_ASSIGNED TASK_:
Needed from the data below: every line from the one with "Click the info icon on the Fields column" up to and including the one with "Click the Delete button", repeated exactly and with nothing else.

-------- SUPPLIED RECORDS --------

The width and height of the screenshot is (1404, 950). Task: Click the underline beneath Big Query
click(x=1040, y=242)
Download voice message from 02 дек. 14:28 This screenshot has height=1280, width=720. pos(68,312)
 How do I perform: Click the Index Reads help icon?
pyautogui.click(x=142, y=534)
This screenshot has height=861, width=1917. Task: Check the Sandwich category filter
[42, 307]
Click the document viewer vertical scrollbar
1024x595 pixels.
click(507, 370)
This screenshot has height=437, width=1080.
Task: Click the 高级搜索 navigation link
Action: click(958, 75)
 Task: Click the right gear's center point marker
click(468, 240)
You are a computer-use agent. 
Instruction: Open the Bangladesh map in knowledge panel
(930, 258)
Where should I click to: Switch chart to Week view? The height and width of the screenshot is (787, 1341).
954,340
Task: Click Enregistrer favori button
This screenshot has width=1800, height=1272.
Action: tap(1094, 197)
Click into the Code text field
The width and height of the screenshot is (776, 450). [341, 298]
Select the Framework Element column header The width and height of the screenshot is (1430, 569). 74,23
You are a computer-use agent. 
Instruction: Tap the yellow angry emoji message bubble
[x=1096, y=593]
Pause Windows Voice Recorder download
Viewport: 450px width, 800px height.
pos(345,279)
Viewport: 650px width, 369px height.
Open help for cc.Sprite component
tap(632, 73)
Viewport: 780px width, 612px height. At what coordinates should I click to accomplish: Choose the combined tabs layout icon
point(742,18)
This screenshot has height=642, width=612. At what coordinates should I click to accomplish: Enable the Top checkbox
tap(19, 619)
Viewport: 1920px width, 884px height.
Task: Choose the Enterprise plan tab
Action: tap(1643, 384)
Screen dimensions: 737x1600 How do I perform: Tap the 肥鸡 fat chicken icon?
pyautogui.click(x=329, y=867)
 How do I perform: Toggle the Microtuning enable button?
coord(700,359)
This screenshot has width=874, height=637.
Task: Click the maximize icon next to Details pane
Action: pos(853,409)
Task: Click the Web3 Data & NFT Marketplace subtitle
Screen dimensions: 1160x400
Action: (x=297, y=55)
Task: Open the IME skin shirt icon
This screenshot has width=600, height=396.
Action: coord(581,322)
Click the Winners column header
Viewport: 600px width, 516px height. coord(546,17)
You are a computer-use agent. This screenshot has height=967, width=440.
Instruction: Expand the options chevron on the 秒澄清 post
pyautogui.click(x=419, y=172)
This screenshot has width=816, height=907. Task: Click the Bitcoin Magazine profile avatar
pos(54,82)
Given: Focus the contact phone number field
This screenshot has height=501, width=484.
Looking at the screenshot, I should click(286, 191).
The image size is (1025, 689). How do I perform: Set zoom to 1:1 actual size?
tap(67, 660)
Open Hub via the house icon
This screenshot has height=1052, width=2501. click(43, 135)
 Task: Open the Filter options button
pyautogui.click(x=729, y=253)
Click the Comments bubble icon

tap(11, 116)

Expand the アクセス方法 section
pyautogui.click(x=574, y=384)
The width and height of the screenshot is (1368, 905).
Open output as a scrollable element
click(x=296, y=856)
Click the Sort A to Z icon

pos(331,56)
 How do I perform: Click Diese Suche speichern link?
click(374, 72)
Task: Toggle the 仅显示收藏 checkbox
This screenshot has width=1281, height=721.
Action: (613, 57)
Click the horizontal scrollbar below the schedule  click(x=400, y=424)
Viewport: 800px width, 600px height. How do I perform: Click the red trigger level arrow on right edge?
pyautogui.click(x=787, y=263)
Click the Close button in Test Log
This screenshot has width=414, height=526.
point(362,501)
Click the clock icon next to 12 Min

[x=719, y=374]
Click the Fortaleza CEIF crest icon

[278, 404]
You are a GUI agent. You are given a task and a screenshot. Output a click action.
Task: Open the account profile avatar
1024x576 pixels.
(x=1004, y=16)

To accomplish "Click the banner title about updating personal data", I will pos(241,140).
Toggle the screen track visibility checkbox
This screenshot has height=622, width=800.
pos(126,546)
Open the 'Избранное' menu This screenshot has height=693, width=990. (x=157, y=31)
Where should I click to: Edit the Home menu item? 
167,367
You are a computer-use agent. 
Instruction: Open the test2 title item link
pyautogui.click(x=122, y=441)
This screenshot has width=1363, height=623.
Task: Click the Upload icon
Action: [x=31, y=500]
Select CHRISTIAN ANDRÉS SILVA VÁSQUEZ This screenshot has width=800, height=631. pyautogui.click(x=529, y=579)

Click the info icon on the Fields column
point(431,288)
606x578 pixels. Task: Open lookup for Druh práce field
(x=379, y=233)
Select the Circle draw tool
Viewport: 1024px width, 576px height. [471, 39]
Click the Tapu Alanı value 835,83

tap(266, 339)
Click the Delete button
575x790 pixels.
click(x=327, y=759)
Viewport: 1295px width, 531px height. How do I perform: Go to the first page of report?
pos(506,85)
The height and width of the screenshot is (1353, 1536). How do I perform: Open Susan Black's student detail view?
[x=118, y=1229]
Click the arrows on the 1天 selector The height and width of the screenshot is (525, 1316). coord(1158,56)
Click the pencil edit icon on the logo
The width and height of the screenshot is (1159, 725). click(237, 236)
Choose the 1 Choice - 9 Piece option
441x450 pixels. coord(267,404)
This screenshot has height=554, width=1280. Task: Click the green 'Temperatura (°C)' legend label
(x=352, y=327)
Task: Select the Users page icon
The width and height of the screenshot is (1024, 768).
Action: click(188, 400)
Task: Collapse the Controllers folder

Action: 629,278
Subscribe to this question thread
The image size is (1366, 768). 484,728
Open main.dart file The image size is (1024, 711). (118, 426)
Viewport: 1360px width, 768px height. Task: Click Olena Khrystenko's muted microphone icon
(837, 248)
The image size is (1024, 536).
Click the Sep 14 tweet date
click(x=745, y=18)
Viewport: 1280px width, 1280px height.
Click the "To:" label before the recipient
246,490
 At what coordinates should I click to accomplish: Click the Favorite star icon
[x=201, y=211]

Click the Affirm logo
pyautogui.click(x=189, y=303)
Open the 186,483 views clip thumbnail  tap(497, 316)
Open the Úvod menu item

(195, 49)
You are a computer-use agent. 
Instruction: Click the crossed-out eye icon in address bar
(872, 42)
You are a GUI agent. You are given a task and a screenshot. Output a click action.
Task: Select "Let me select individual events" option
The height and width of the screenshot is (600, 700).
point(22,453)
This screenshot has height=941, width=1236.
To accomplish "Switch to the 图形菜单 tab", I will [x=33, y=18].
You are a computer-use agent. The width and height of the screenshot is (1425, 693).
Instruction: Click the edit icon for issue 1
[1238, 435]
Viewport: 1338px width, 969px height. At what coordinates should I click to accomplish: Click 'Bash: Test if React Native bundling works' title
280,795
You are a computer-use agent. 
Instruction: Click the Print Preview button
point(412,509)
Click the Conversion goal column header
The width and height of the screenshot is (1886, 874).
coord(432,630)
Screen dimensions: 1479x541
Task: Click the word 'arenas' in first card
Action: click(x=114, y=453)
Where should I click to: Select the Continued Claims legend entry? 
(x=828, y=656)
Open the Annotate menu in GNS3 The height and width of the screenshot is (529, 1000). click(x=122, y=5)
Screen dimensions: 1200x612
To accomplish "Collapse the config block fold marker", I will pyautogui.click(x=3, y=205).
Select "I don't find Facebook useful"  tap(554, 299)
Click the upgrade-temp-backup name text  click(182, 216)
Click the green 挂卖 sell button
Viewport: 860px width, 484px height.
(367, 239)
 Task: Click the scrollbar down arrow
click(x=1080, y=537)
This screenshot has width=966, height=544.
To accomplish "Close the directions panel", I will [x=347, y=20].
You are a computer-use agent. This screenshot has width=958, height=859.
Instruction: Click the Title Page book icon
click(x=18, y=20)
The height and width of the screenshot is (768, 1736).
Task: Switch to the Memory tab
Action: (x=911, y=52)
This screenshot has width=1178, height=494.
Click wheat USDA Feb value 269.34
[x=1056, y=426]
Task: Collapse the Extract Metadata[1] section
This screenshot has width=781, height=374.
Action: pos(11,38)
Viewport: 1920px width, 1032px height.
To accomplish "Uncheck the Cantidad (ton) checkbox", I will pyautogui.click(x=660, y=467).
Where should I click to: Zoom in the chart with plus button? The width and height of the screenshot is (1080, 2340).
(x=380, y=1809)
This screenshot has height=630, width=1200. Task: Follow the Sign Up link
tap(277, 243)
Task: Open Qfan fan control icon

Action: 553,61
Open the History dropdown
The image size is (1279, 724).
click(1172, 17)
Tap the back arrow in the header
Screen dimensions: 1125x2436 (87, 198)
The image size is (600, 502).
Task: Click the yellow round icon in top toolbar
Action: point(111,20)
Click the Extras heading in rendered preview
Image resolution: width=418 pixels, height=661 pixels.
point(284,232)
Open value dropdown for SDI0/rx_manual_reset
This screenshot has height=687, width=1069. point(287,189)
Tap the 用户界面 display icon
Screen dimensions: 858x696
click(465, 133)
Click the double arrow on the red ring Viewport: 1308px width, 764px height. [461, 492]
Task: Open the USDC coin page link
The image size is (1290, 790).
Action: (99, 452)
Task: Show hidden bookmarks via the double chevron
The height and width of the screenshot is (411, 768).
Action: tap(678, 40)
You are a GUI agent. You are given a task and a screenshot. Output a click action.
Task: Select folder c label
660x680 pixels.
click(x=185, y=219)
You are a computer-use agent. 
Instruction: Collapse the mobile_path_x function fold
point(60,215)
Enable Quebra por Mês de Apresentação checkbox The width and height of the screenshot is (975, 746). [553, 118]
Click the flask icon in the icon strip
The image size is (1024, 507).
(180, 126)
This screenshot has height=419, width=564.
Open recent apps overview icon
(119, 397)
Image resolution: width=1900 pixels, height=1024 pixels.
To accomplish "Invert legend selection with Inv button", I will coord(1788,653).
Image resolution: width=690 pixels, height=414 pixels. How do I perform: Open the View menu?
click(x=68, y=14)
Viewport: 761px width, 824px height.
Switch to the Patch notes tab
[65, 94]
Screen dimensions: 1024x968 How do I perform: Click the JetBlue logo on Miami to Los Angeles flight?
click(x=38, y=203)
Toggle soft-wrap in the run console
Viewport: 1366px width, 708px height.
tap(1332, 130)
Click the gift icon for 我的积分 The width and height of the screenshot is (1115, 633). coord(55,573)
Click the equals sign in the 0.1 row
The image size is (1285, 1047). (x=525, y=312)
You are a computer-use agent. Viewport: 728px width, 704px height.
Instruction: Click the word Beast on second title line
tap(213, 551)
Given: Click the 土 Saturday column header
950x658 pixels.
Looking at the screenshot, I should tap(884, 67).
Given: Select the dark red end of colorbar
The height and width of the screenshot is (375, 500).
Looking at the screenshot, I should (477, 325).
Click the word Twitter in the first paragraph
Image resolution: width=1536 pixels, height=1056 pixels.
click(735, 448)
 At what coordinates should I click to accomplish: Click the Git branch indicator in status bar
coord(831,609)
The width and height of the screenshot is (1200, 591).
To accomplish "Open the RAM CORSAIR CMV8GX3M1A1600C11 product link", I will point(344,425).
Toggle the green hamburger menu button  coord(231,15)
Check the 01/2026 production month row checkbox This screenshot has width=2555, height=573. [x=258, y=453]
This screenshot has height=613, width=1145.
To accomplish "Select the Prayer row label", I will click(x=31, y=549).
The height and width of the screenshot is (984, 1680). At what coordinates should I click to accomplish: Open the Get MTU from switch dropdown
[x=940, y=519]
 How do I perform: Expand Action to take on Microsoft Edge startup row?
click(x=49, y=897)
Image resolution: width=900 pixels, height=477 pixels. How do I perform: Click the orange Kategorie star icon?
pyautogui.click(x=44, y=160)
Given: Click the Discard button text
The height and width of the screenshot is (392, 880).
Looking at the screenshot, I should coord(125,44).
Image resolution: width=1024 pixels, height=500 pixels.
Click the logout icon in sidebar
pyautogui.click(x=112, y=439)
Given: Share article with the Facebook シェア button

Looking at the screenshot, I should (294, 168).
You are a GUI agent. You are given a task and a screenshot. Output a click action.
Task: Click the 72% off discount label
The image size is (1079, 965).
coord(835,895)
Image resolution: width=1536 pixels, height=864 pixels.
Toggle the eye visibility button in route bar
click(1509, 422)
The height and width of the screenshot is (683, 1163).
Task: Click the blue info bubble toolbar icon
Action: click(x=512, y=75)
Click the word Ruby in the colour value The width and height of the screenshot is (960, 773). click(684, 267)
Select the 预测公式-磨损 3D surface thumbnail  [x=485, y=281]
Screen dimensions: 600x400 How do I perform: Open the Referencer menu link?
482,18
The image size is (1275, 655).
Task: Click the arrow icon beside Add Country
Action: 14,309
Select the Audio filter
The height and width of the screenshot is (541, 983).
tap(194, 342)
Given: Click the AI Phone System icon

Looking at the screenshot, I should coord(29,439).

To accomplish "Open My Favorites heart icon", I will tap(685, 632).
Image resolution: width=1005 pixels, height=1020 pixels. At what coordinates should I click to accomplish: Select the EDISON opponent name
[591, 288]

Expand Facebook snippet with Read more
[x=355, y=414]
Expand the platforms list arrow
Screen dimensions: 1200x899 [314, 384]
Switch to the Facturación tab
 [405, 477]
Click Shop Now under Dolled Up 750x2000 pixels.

--------

_TASK RESULT_:
Click the info icon on the Fields column
point(431,288)
606x578 pixels. Task: Open lookup for Druh práce field
(x=379, y=233)
Select the Circle draw tool
Viewport: 1024px width, 576px height. [471, 39]
Click the Tapu Alanı value 835,83

tap(266, 339)
Click the Delete button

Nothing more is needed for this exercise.